I have used the pretty_printed_concrete_signatures() method to see all of the available traces in my model. I concluded that when I reload the model using tf.keras.models.load_model(), I couldn’t access all sub-models of my project (i.e., self.model_1, self.model_2 and self.model_3. I must use the argument custom_objects to define the custom classes used during deserialization (see more on tf.keras.models.load_model). Therefore, I must load my model using:

model = tf.keras.models.load_model(
    model_path, custom_objects={"CustomModel": CustomModel}
)

Now, when I print the available traces, I got the following result:

training_step(batch)
  Args:
    batch: (<1>, <2>, <3>, <4>, <5>)
      <1>: float32 Tensor, shape=(256, 48, 64, 3)
      <2>: float32 Tensor, shape=(256, 48, 64, 3)
      <3>: float32 Tensor, shape=(256, 48, 64, 3)
      <4>: float32 Tensor, shape=(256, 2)
      <5>: float32 Tensor, shape=(256, 48, 64, 14)
  Returns:
    NoneTensorSpec()

My problem is solved!

fabricionarcizo · March 3, 2023, 7:33am

Now, I’m facing another problem. I would like to save these three modes into a single model.tflite file. I couldn’t figure out how to save the model when the tensor argument can have multiple shapes. I have tried to create a converter with the following code:

converter = tf.lite.TFLiteConverter.from_concrete_functions(
    [ model.call.get_concrete_function(tf.zeros((B, 2), tf.float32),
      model.call.get_concrete_function(tf.zeros((B, H, W, 33), tf.float32),
      model.call.get_concrete_function(tf.zeros((B, H, W, 2), tf.float32) ], model)
tflite_model = converter.convert()

However, only the first shape is recognized in the converter object. I also tried to use the annotation @tf.function in the call() method. But, the input_signature only accepts one argument. Where could I find a documentation to help with this issue, please?

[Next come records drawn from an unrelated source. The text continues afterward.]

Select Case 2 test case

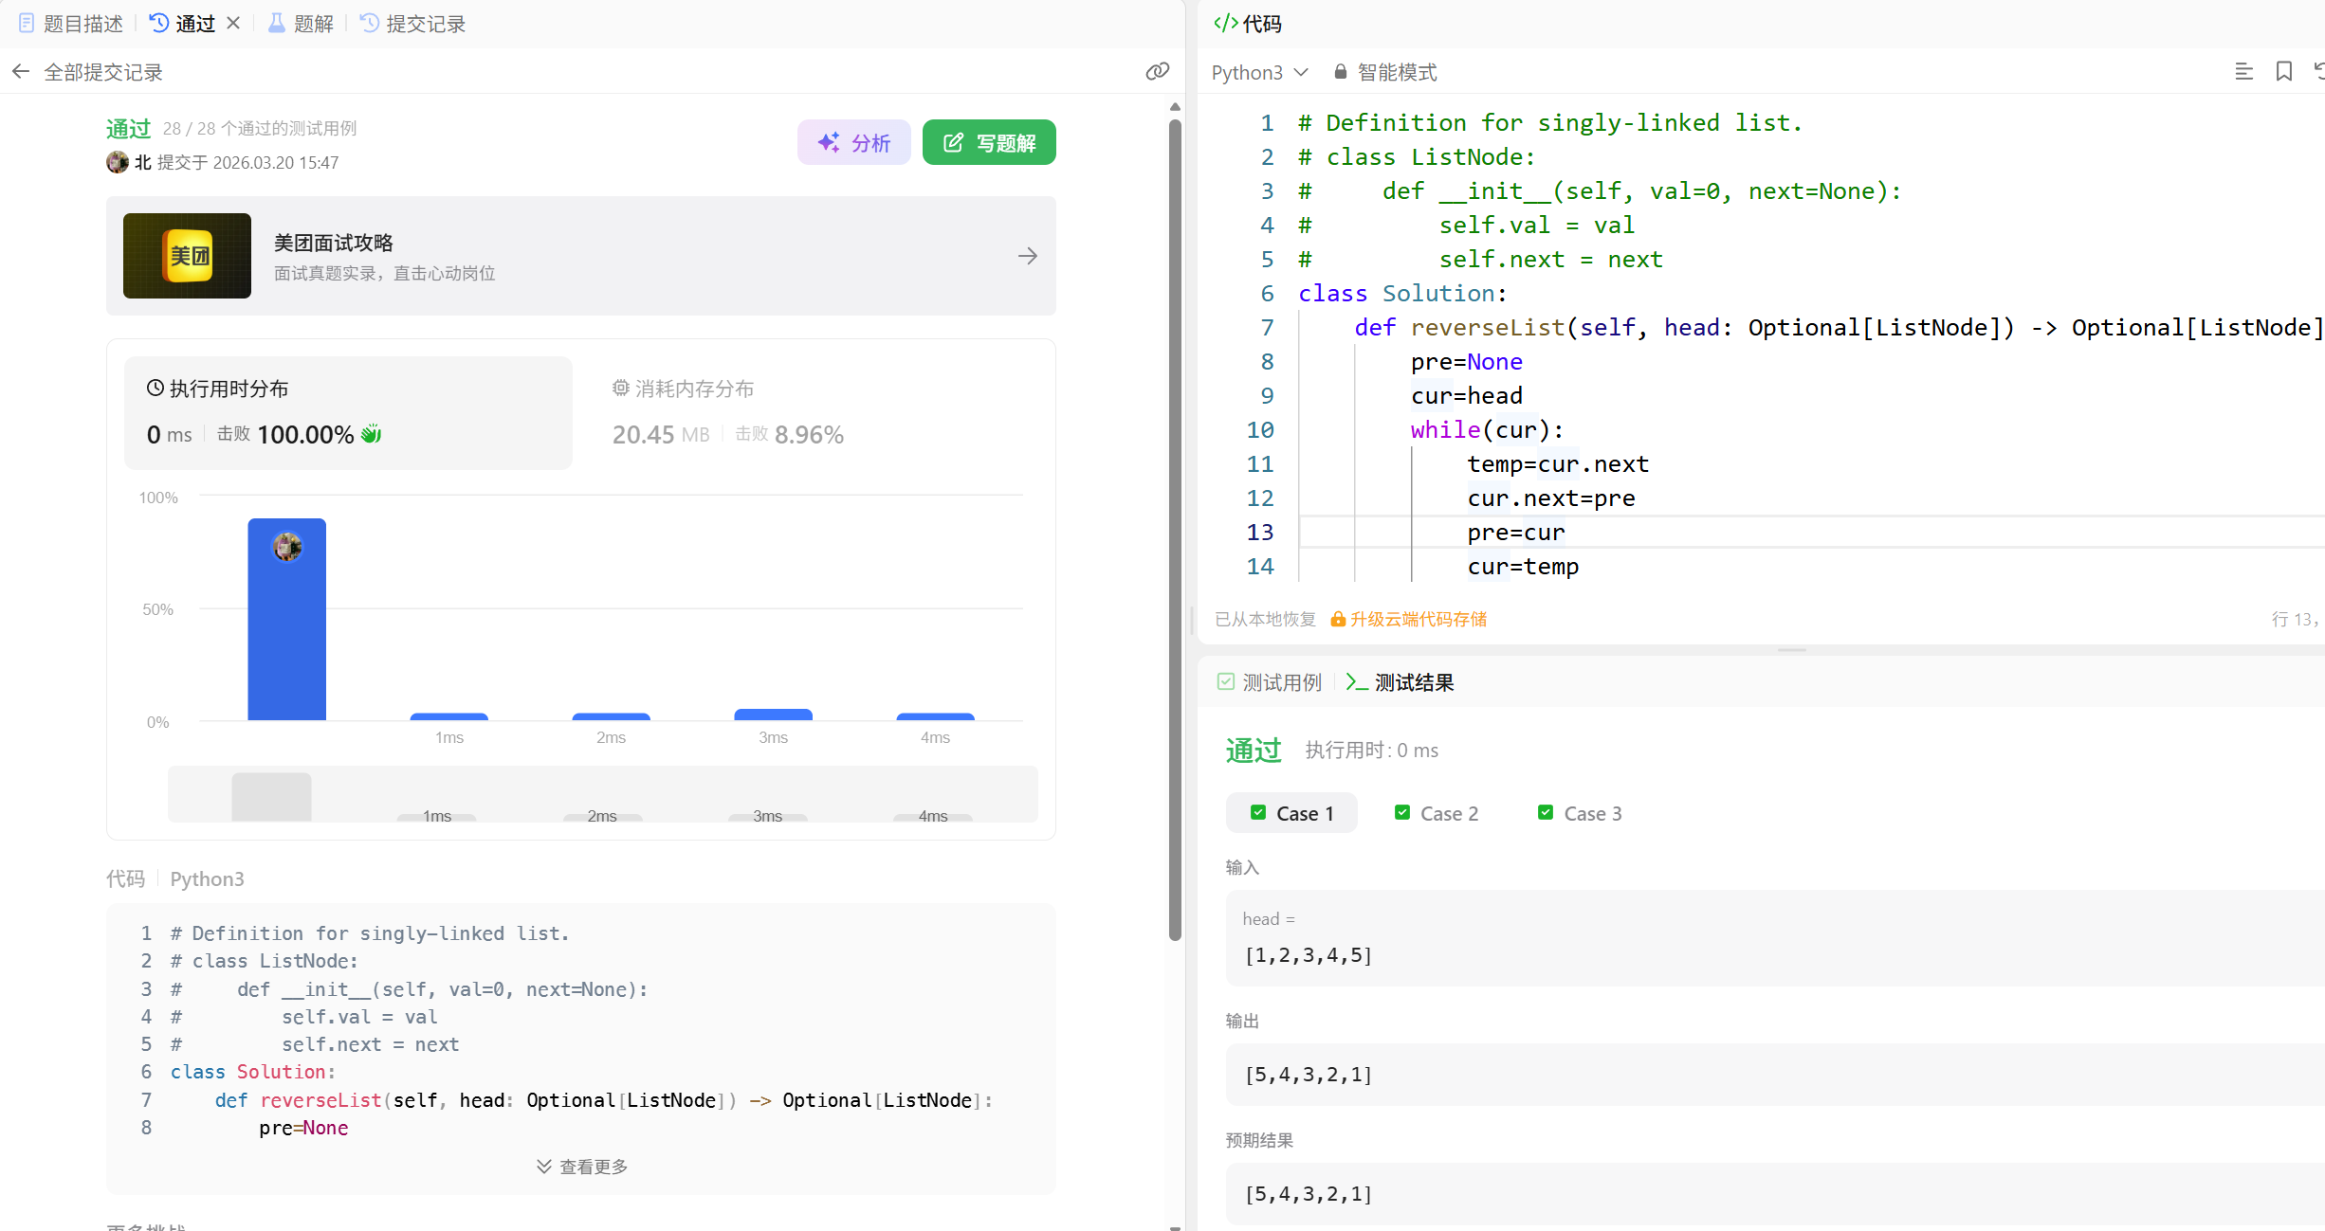click(1437, 813)
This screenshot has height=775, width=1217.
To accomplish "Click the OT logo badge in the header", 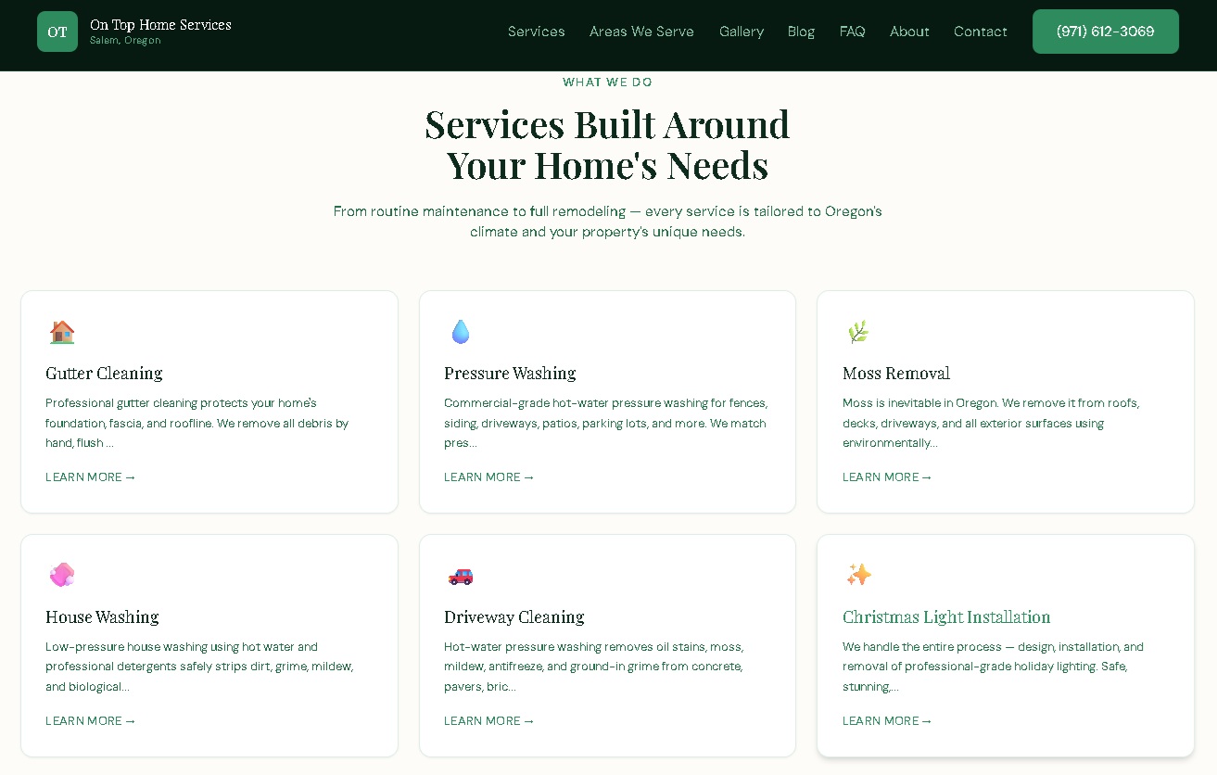I will [x=57, y=31].
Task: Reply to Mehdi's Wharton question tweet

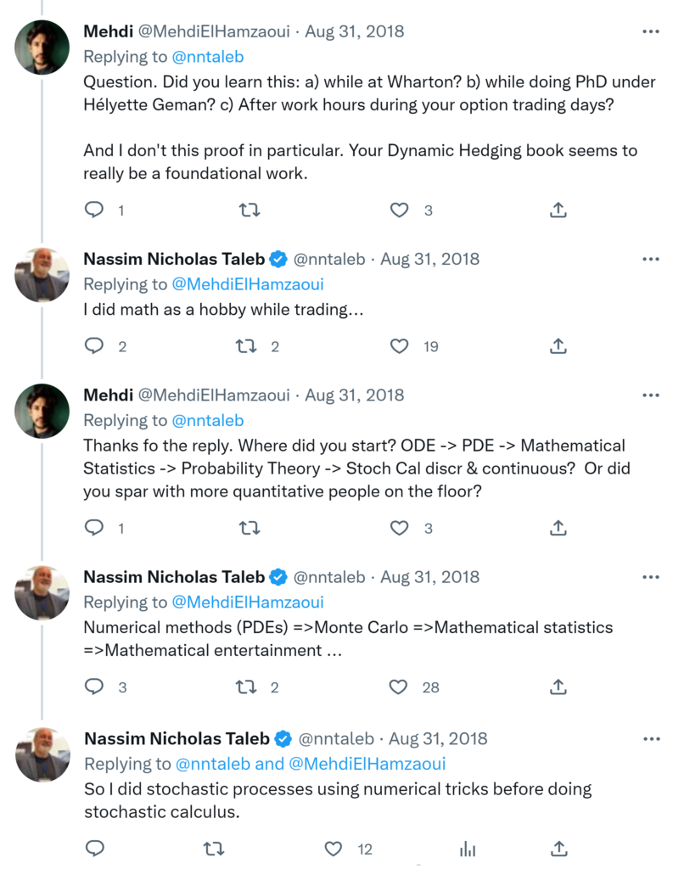Action: pos(95,210)
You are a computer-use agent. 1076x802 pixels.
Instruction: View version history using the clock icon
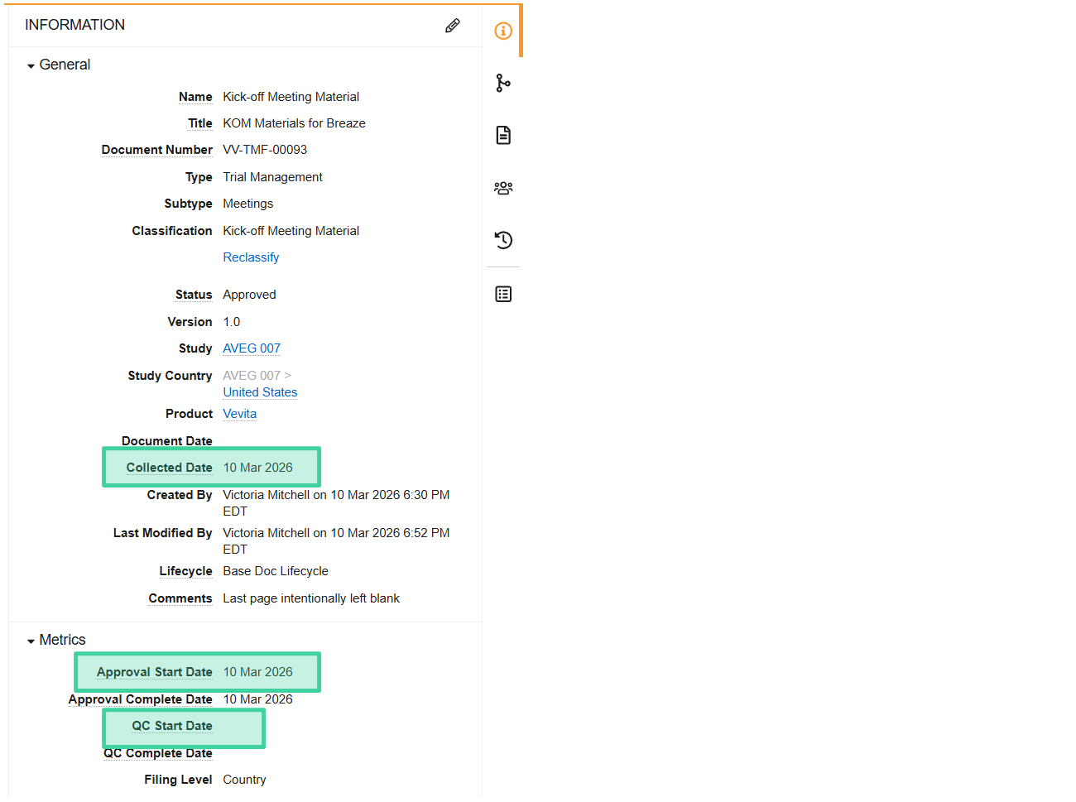502,240
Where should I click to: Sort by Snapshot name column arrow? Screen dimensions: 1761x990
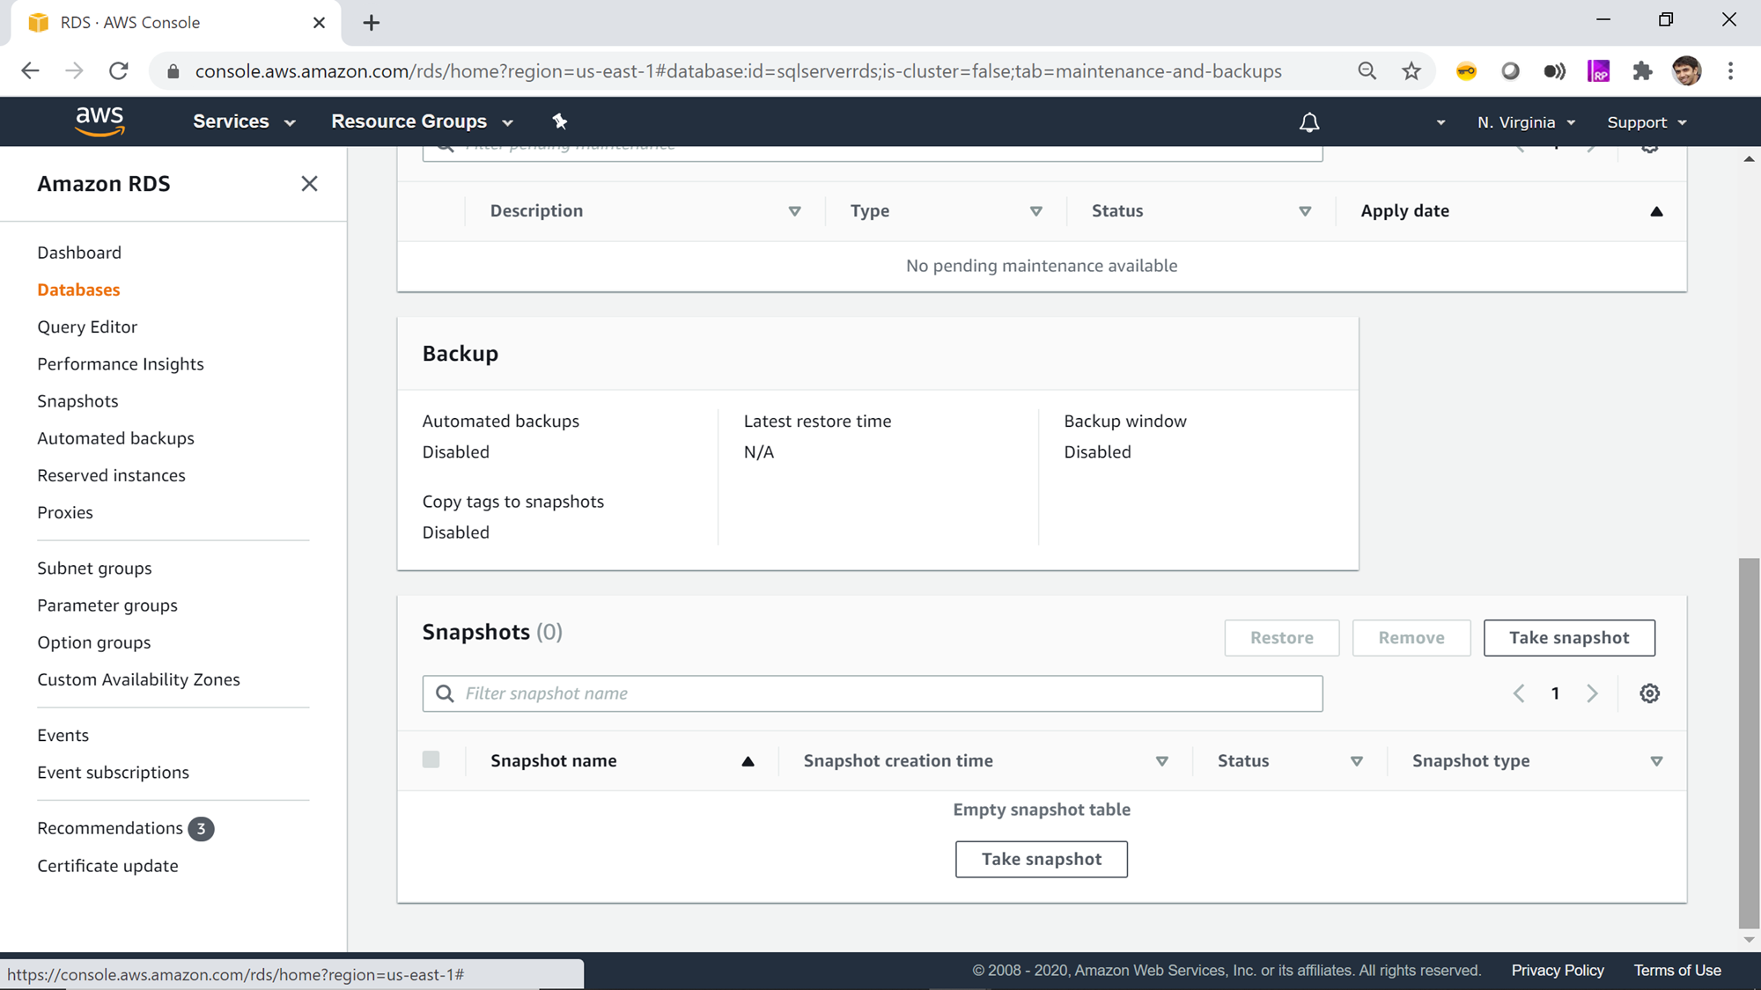pyautogui.click(x=748, y=761)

fabricionarcizo · March 3, 2023, 8:25am

I want to apply polymorphism to the call() method, but I couldn’t find the proper way. My solution was creating different methods for each model:

@tf.function
def model_1(self, tensor: tf.Tensor) -> tf.Tensor:
    output = self.model_1(tensor)
    return { "output": output }

@tf.function
def model_2(self, tensor: tf.Tensor) -> tf.Tensor:
    output = self.model_2(tensor)
    return { "output": output }
	
@tf.function
def model_3(self, tensor: tf.Tensor) -> tf.Tensor:
    output = self.model_3(tensor)
    return { "output": output }

Then, create the converter using:

converter = tf.lite.TFLiteConverter.from_concrete_functions(
    [ model.method_1.get_concrete_function(tf.zeros((B, 2), tf.float32),
      model.method_2.get_concrete_function(tf.zeros((B, H, W, 33), tf.float32),
      model.method_3.get_concrete_function(tf.zeros((B, H, W, 2), tf.float32) ], model)
tflite_model = converter.convert()

I have to use the methods’ name (e.g., model.method_1(tensor)) instead of execute the directly from the model’s object (e.g., model(tensor)). But, at least I could export the three models in a single *.tflite file.